BEGIN SUPPLIED RECORDS
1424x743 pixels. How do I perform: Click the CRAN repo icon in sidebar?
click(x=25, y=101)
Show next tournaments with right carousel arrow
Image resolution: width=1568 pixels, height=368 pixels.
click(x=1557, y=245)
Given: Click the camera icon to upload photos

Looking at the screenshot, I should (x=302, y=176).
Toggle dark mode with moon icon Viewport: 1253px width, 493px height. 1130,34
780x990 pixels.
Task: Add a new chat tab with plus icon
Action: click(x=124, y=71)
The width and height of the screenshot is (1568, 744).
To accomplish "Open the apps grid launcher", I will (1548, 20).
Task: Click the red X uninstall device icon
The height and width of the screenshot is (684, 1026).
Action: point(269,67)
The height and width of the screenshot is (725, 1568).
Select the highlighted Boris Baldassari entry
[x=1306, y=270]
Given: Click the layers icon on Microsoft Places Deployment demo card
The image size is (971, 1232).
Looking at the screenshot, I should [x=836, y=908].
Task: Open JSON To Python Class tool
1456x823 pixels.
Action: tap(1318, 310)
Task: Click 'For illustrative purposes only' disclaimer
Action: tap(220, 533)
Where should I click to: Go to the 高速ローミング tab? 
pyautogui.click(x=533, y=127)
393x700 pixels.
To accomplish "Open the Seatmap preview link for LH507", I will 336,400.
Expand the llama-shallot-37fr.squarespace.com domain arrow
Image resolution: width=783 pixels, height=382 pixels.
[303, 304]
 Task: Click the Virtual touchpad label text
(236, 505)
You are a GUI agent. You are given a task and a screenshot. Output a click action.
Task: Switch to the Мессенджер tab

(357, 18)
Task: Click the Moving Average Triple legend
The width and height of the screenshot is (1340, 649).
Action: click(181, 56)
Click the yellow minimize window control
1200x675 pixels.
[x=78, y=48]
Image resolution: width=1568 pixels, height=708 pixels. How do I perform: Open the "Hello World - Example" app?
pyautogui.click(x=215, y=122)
END SUPPLIED RECORDS
### WRITTEN TASK
Copy out the records word for word, starting at the very first line and ending at the line that contains "Looking at the screenshot, I should (x=302, y=176).".

### RESPONSE BELOW
1424x743 pixels. How do I perform: Click the CRAN repo icon in sidebar?
click(x=25, y=101)
Show next tournaments with right carousel arrow
Image resolution: width=1568 pixels, height=368 pixels.
click(x=1557, y=245)
Given: Click the camera icon to upload photos

Looking at the screenshot, I should (x=302, y=176).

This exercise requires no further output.